** START OF Quoted text **

December and January are the months to feel the chill wind blow and look upwards towards the deep blue sky especially since the sun now isn't its usual scorching self. All this makes the perfect outing for a session of kite-flying.
Mangalore has a unique tradition of flying kites. For the last 10 years a small group of highly skilled kite designers and flyers had been luring thousands of people to the beach for the kite festivals.
Mangalore has beautiful beaches and the wind is just right for flying kites from the small Indian fighter kites to the large nylon designer and ethnic kites. The Team Mangalore that had taken the Indian ethnic kites across the seas into Europe where Yakshagana, Kathakali, the flying lizard and many more designs have enthralled kite flyers elsewhere on the globe, also hails from here.
The leader of Team Mangalore, Sarvesh Rao, says that children love flying kites very much and that's why the team tries hard every year to put together the kite festival in either December or in January when the mood is festive and the weather is right. Kite flying has a history behind it. Originally, this was a festival linked to the agrarian community, who used to fly kites to predict the weather for planting spring crops. Kites were flown to determine the prevailing wind and weather conditions. Farmers used their extensive experience to determine the type of crops that would do best for a spring harvest under the prevailing weather conditions. But over the centuries kites have become a sport and a recreation. The windy afternoons and evenings on the West Coast of India mean of lot of such flying activities. Serious kite flyers who have travelled to the Himalayas have found that the Buddhist monks living in high altitude monasteries fly kites to ascertain weather changes.
Fly away
Flying kites is fun and it needs skill to make perfectly balanced kites that can take off into the sky and remain there for hours without much human effort. The art of kite-flying was once a serious skill in families. The elders who used to have that skills used to choose the best piece of bamboo in the neighbourhood and size it to make the frame and stick coloured paper onto it. The string had to be prepared with care. It had to be coated with wax or `ganji' to make it stronger so that the `drag pressure' on the string could be reduced. Those who had more aggressive ideas used to prepare `maanja' string that were coated with fine powder of glass that gave a `cutting edge' to the string. After an experimental flight or two the kites were taken to the common area where the flyers would assemble. Kites of all shapes and colours dance in the sky during January every year.
In Karnataka, during December, kite shops are found in plenty in cities like Bangalore, Mysore, Hassan with strings and prices to suit every need.
Historians say that the kite festival was associated with Bhishma, the patriarch of the Mahabharatha.

** END OF Quoted text **
** START OF Provided records **

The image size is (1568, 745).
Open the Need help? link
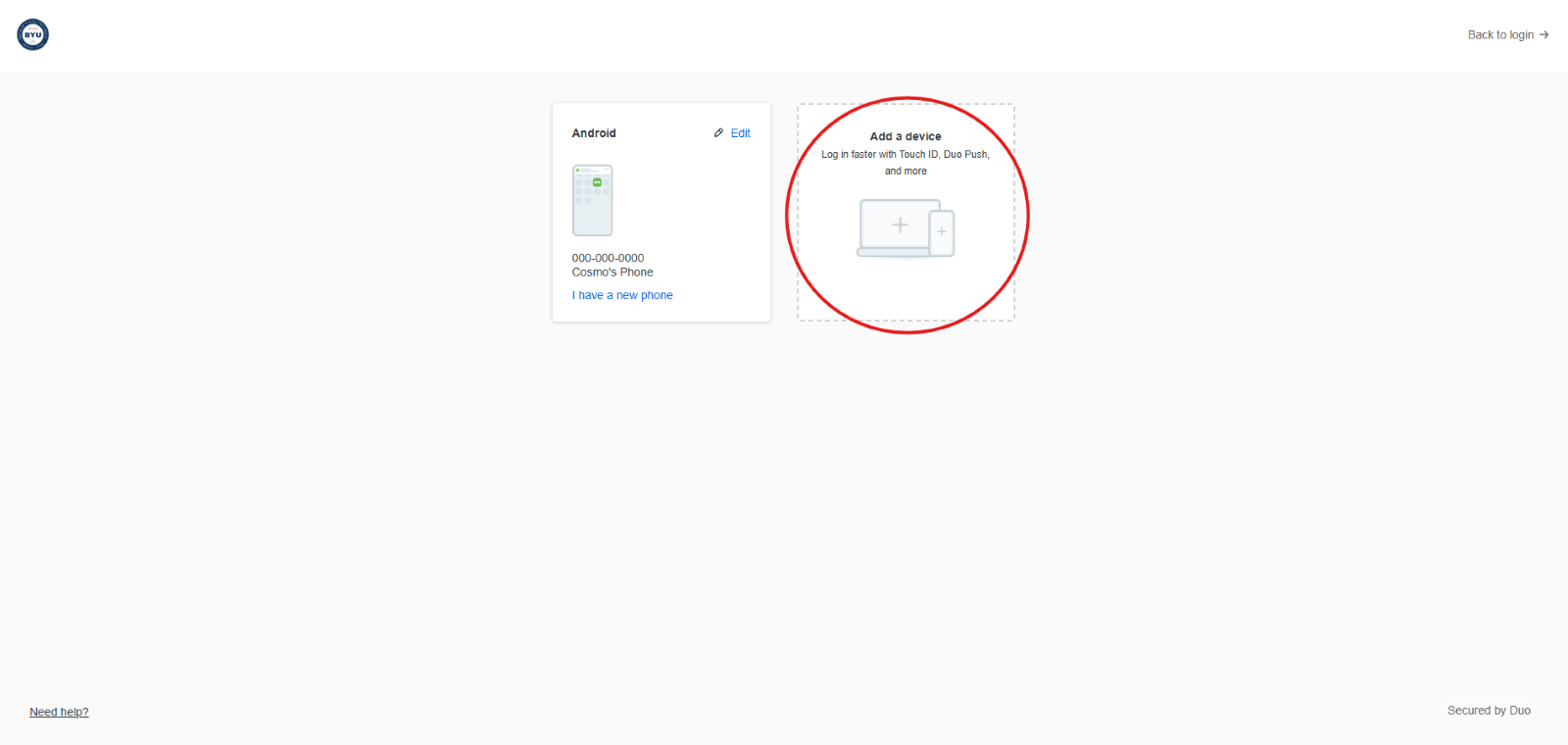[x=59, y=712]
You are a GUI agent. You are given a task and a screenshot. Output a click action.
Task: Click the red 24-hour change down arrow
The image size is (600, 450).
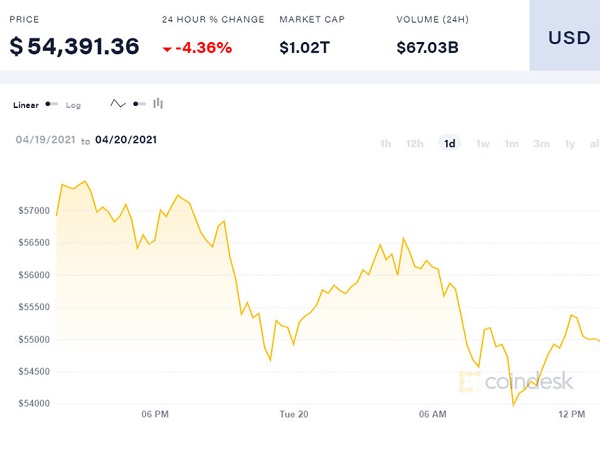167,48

** END OF Provided records **
** START OF Provided records **

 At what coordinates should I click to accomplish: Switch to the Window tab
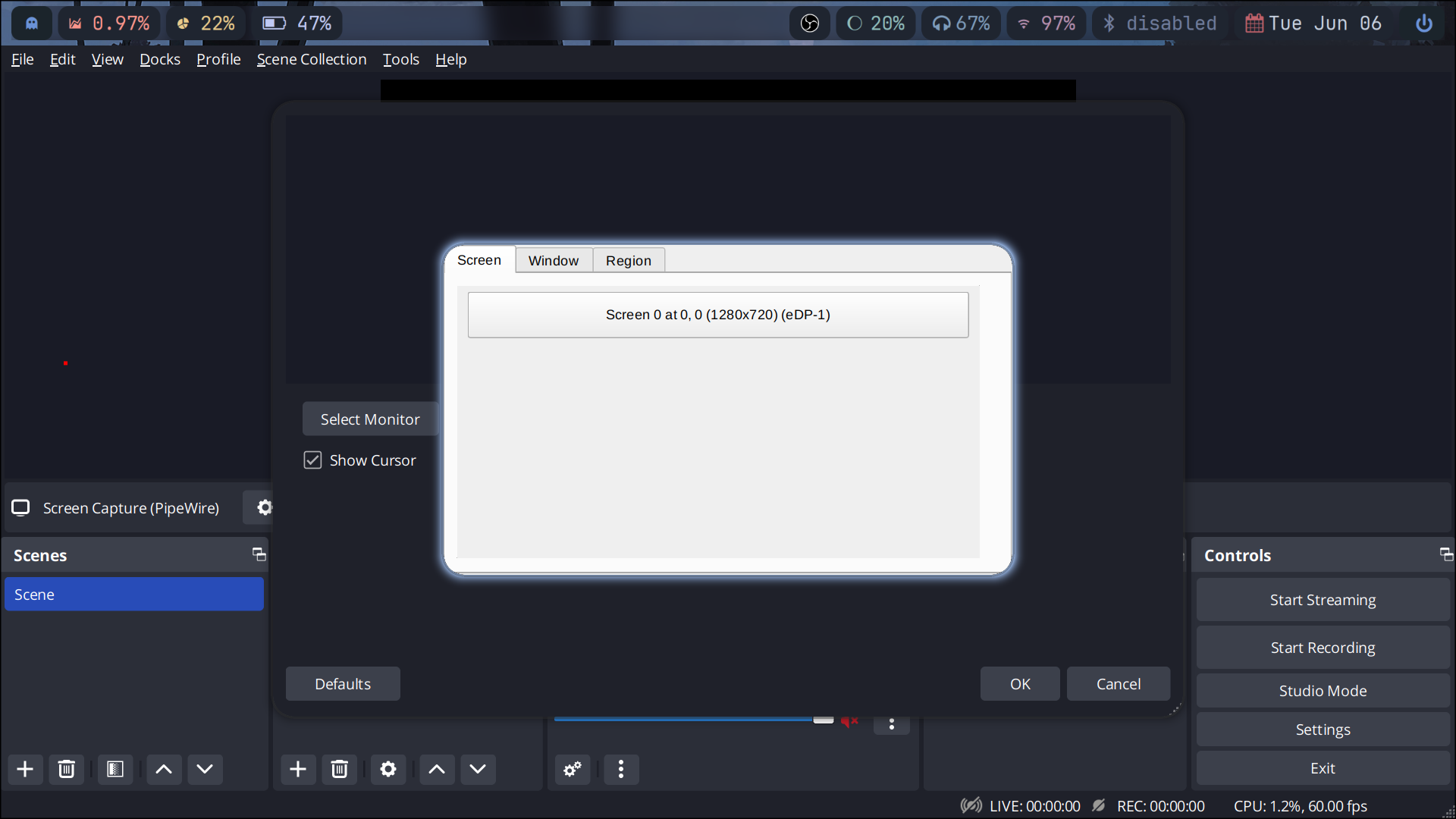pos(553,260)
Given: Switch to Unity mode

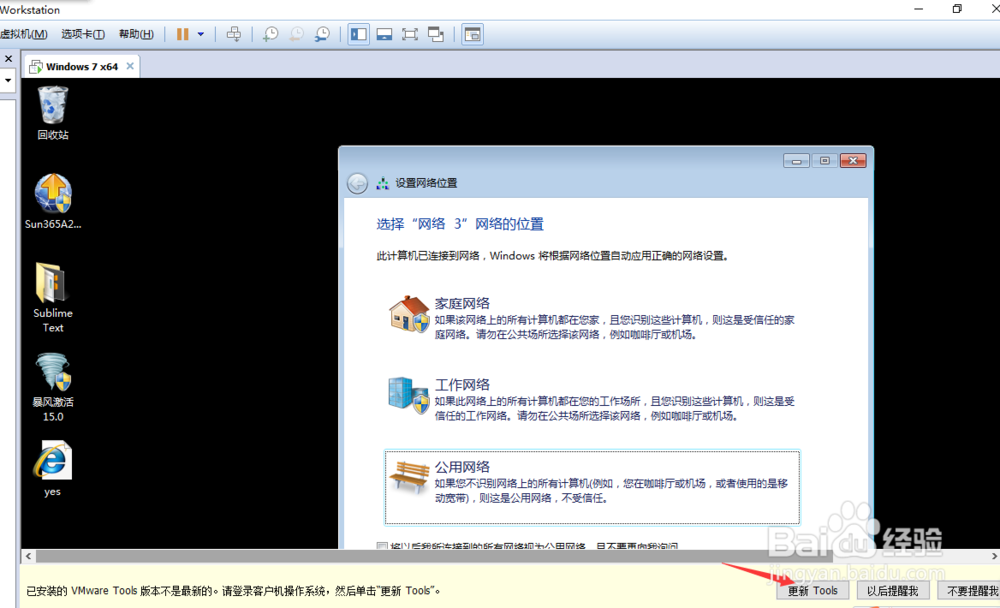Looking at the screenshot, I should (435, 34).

** END OF Provided records **

**Exercise aim**
According to the kite-flying text, why did the agrarian community originally fly kites? The entries have no connection to the kite-flying text.

**The completed task**
They flew kites to predict the weather for planting spring crops.